The Central Illinois Foodbank received a half million dollar donation from an anonymous source today. The donation is expected to be used to address the growing need for food assistance for the food bank’s 21-county service region.
Executive Director Pam Molitoris says the food bank is getting together in the coming days to decide how to best distribute the money across its service region: “We haven’t yet got down to what we are going to do per county yet. That’s going to be a part of who we end up targeting in terms of the higher need areas, but we plan on doing is, for me and for the foodbank – it’s really important that we make sure that we are actually putting food on people’s table. We will be using these funds primarily to procure nutritious food.”
Molitoris says that they characterize that nutritious food as dairy, lean protein, and fresh produce for distribution to the local food pantries and partners that they serve, as well as providing more food distribution events in the upcoming year.

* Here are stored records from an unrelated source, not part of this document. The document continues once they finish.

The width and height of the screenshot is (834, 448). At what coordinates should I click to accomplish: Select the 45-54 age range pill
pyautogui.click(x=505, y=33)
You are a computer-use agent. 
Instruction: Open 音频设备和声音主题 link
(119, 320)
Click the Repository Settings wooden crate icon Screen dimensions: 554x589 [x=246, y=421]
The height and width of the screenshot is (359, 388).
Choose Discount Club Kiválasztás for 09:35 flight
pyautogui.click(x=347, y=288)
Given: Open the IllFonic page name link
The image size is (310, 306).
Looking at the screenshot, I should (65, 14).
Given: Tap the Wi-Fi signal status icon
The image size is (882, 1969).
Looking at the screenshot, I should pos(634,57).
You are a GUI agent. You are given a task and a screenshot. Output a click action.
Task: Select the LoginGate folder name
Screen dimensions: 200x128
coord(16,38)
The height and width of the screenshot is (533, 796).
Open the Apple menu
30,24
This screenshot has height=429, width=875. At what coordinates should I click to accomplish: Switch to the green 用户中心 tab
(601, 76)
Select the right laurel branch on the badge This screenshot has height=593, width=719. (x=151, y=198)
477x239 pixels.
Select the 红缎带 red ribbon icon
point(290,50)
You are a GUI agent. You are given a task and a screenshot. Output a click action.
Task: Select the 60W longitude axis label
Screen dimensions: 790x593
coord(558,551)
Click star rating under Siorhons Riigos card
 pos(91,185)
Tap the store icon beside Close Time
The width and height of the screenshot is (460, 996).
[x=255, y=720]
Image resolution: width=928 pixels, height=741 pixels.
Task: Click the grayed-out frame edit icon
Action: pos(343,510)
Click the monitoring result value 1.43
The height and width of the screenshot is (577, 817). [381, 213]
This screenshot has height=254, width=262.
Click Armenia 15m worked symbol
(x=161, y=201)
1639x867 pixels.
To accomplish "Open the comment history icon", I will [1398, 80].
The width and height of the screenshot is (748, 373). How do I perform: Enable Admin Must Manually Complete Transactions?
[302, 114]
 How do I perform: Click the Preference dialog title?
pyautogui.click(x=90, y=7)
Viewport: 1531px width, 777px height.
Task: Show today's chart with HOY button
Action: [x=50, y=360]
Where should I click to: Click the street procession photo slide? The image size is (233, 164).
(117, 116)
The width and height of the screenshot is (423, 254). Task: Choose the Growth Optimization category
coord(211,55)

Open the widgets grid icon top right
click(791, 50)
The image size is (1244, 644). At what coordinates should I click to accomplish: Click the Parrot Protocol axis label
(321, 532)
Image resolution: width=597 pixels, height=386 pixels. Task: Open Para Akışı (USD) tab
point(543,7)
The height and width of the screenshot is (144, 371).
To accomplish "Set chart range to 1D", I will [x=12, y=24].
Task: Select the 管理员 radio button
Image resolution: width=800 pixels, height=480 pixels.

Molitoris says that the amount of food insecurity in the area is alarming, especially for the elderly and young children: “There is a study that is done every year called the Mouth to Meal Gap, and it looks at the number people that may not know where their next meal is coming from. Prior to COVID, the last numbers showed that in our 21-county service region that the number was close to 90,000 people, and we know now that the latest projections in terms of estimates that they are over 120,000 individuals now do not know where their next meal is coming from. If you look at that in terms of a percentage, that represents a 35% increase across the board. Then, when we look at children, that’s a pretty alarming number, because when we look at children and food insecurity, the projection is actually 46% of children don’t know where their next meal is coming from.”
Molitoris says the foodbank is developing plans for more drive through distributions in the coming year in meetings next week. Since March, the foodbank has provided food through 85 distribution events across Central Illinois, which included nearly 2 million pounds of food. Molitoris says it’s a 25% increase in food distribution since the same time frame last year: “There is such a need out there. We are hearing from many people as they walk through the lines that they have never had to do this in their lives, and they are in this very difficult position now where they are asking for help.”
Molitoris says if the pandemic continues she can foresee the need to do several food distributions per week in the coming year.